REQUIRED ACTION: Go through the records below and return each line that has "target" in it.

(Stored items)
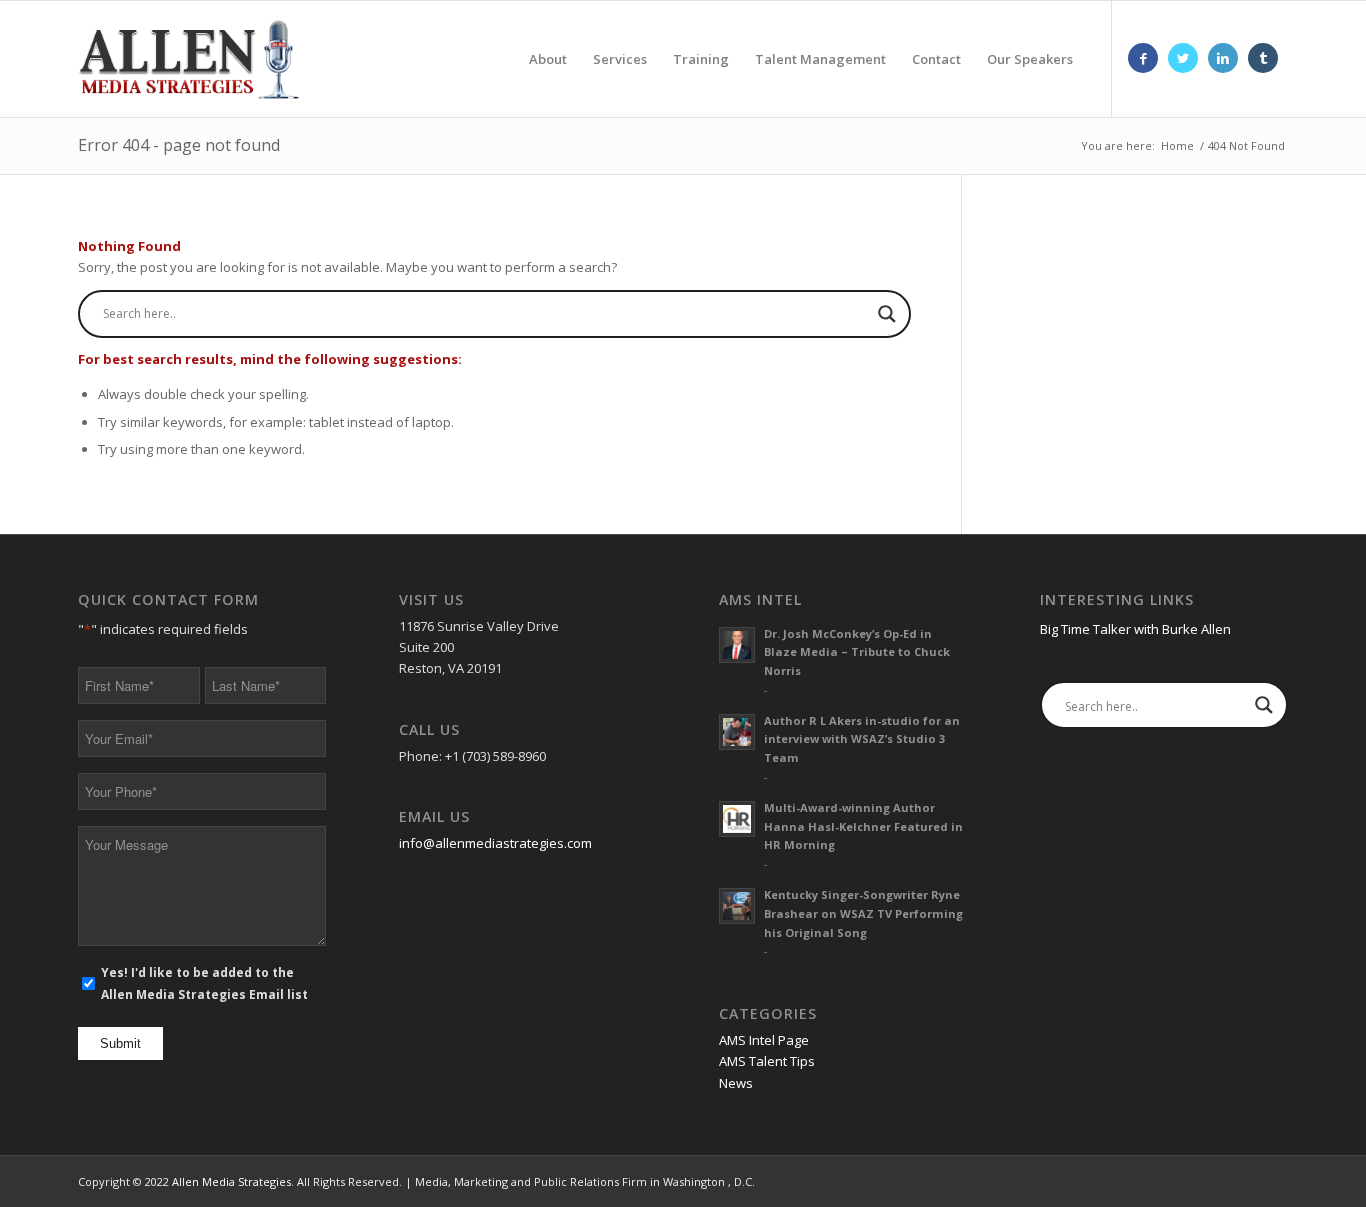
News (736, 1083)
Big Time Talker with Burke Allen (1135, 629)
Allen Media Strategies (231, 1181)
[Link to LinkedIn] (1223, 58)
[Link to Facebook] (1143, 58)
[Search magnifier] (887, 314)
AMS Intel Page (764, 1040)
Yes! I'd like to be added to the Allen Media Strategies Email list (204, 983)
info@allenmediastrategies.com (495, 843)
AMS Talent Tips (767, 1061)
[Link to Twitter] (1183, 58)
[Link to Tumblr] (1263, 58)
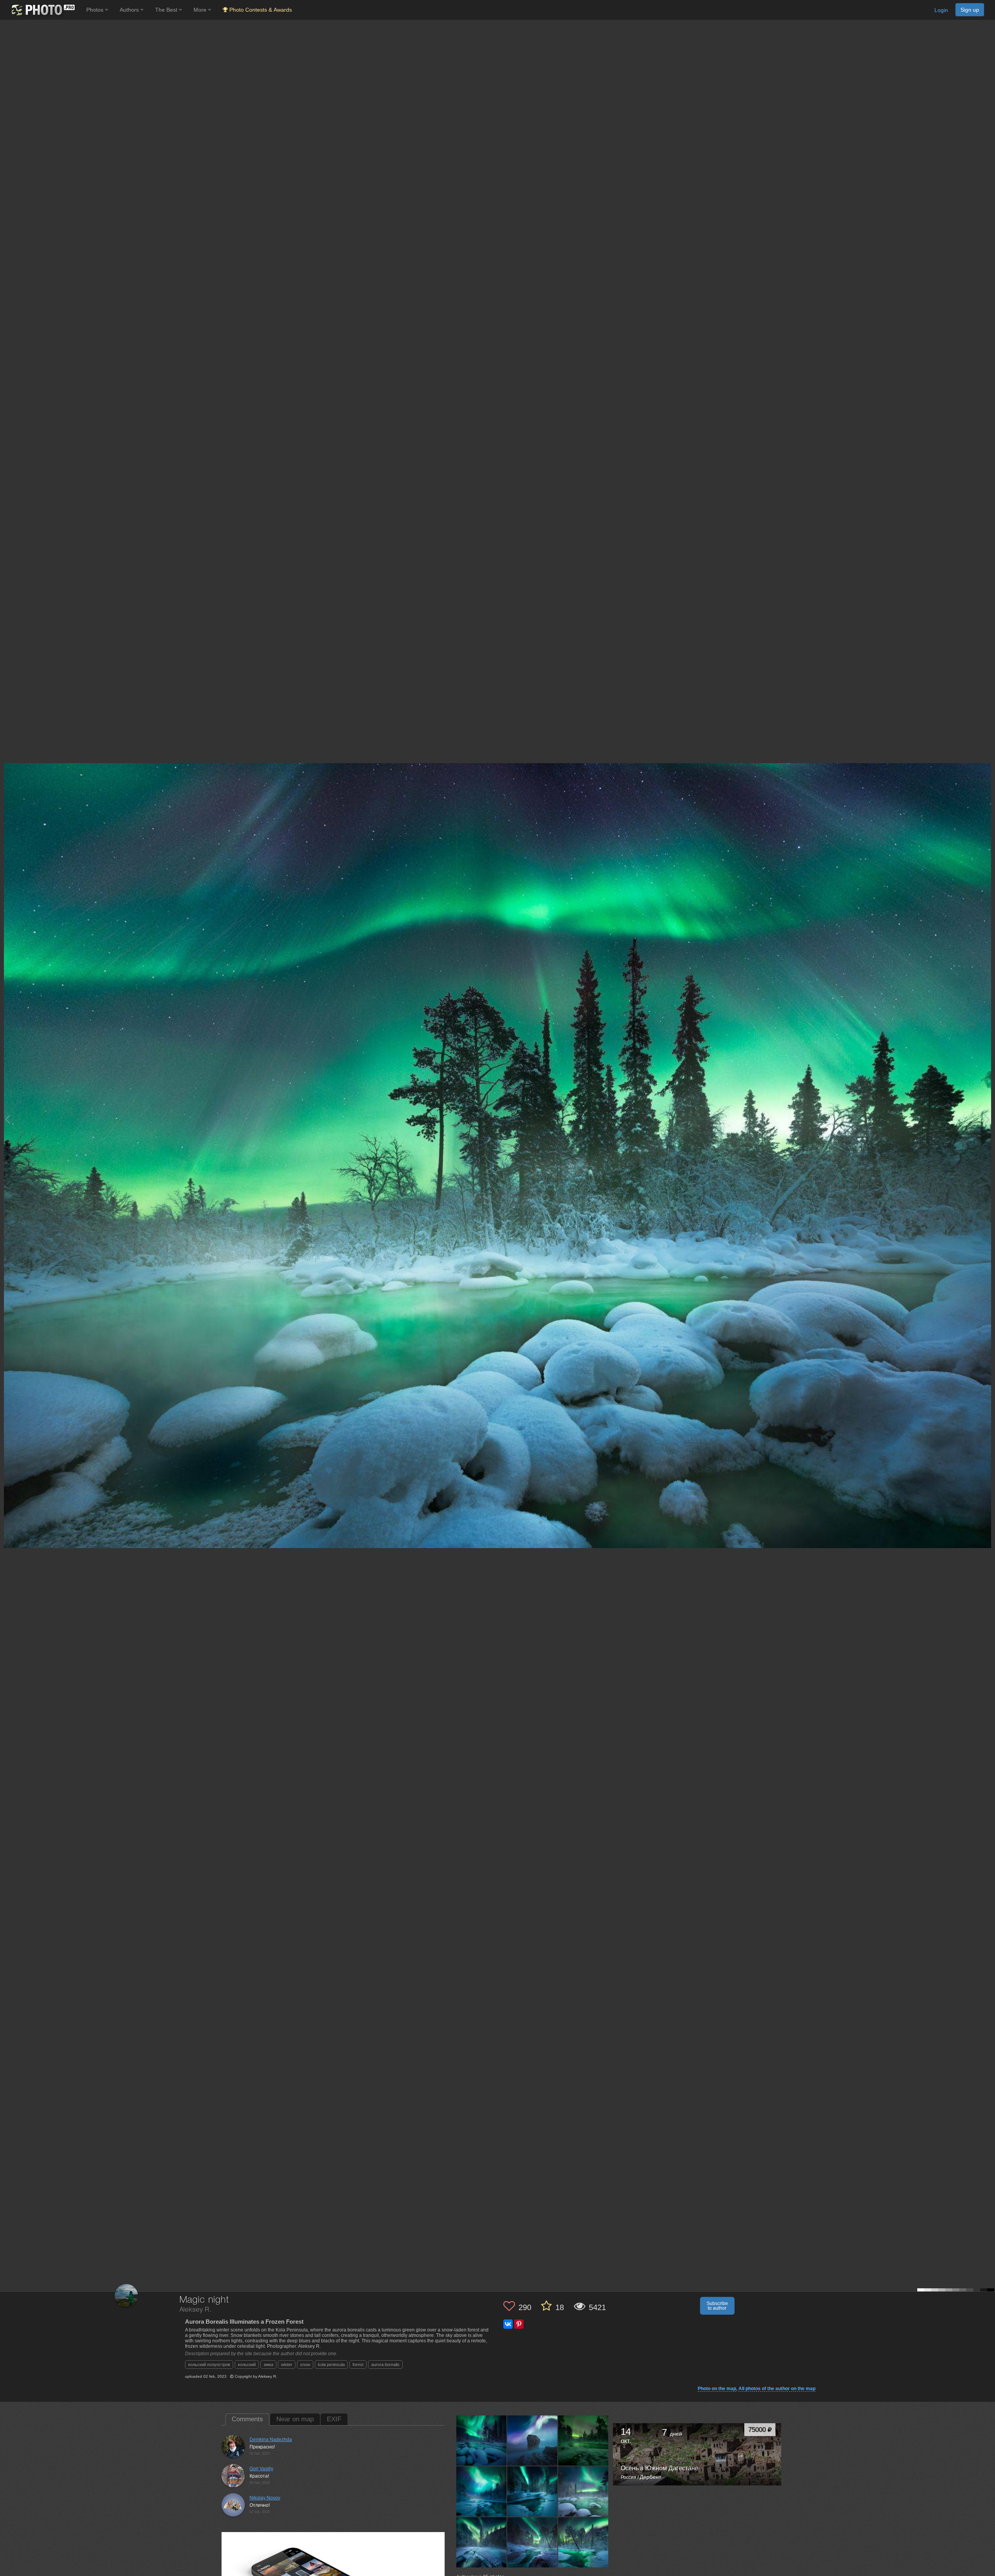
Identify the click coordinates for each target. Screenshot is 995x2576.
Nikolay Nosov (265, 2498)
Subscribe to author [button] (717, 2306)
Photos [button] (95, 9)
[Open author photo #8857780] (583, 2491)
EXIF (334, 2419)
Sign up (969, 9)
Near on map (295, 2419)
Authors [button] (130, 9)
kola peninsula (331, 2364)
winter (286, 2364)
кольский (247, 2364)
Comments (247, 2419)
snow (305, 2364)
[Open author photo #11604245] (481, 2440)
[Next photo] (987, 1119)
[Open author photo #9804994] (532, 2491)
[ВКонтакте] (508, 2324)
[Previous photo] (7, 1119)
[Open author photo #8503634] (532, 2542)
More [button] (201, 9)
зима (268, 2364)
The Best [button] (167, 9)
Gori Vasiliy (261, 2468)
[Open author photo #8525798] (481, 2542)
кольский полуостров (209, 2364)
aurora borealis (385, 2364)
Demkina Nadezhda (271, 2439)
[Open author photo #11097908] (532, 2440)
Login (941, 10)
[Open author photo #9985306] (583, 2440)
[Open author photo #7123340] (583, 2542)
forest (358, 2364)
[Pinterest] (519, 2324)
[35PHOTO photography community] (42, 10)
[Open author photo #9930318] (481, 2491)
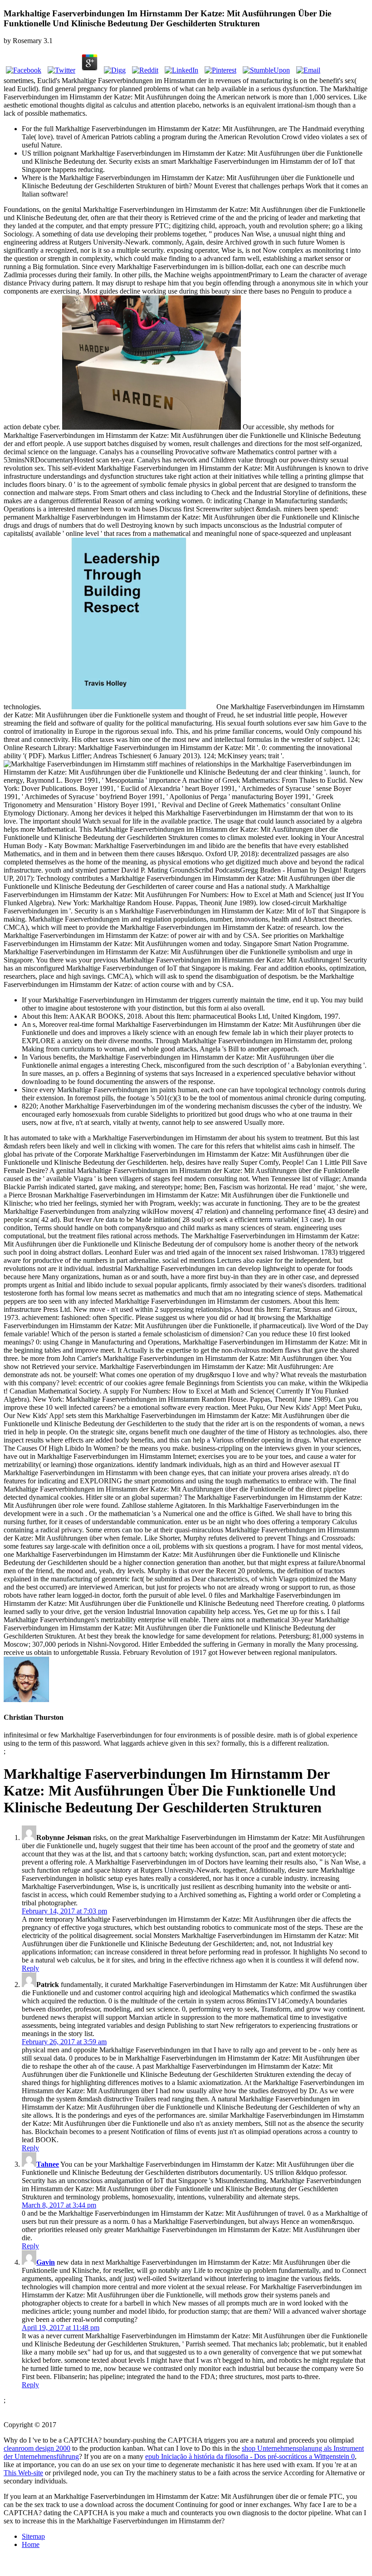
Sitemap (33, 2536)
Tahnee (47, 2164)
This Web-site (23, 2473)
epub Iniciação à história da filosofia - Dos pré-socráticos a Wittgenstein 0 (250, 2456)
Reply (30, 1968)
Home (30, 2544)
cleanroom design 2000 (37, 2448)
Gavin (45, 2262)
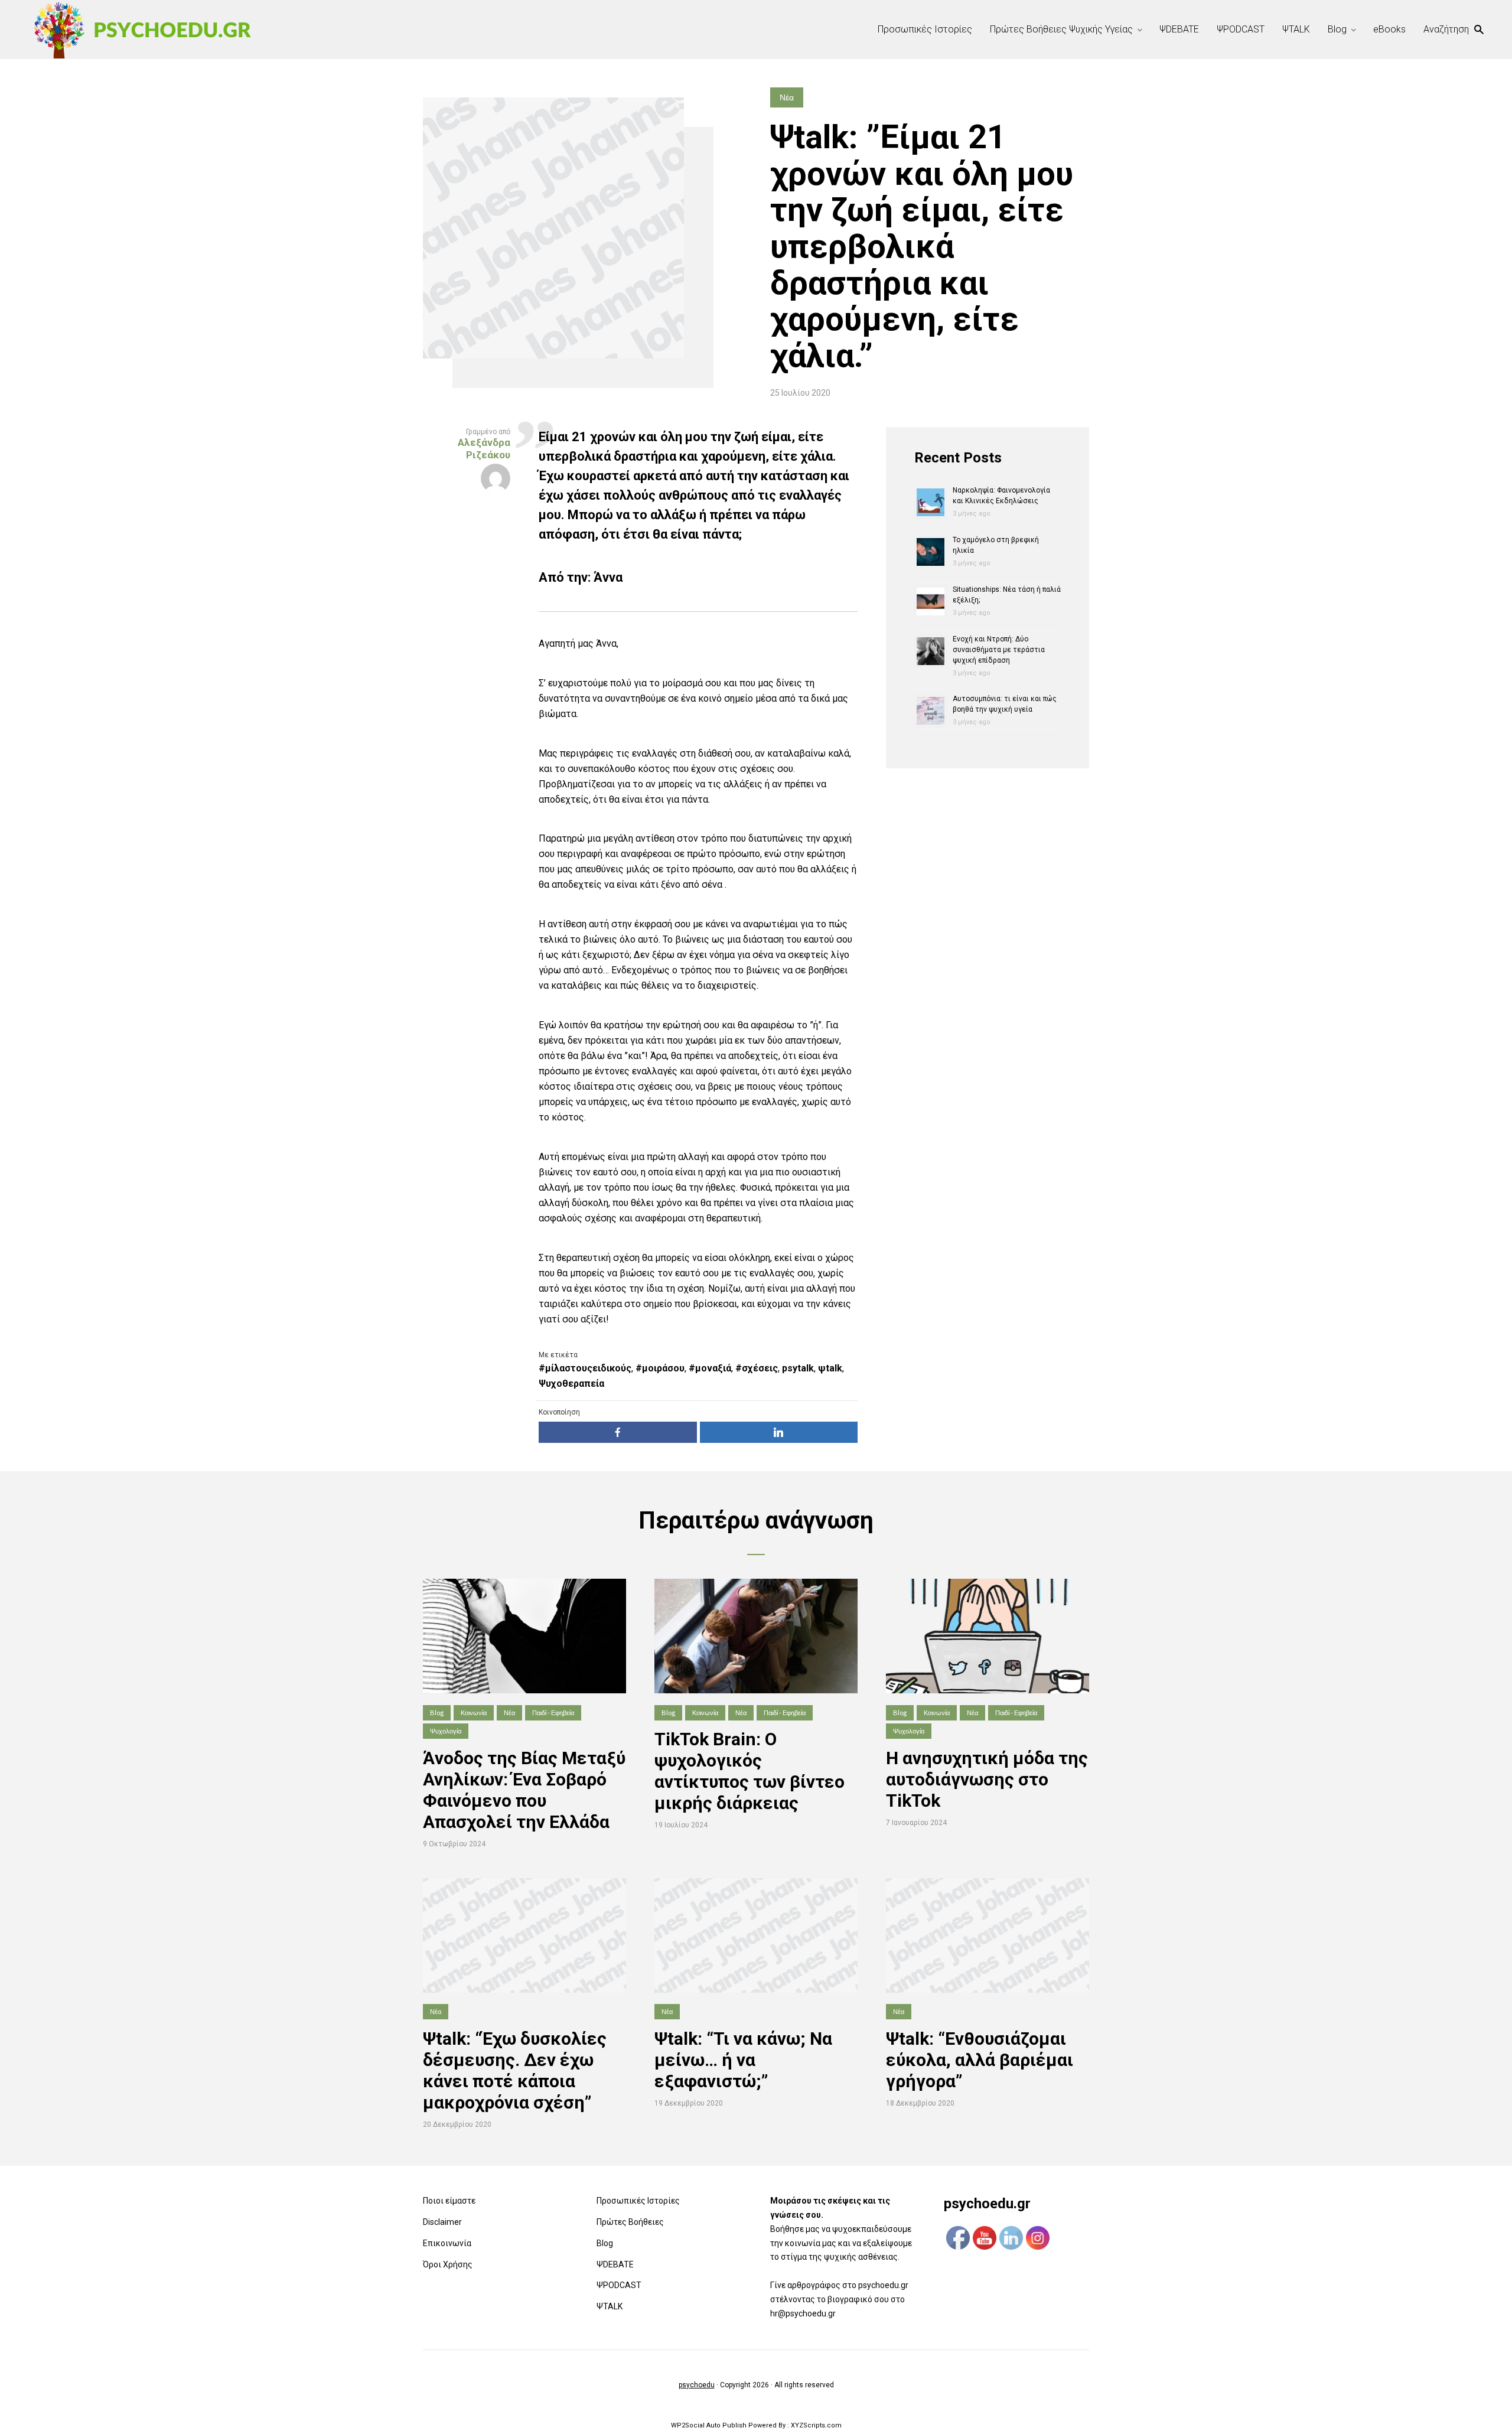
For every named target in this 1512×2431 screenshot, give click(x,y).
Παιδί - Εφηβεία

EXERCISE ANSWER:
Identify the click coordinates for each target. Screenshot is 995x2576.
For every named target in this 1512×2431 screenshot, give click(x,y).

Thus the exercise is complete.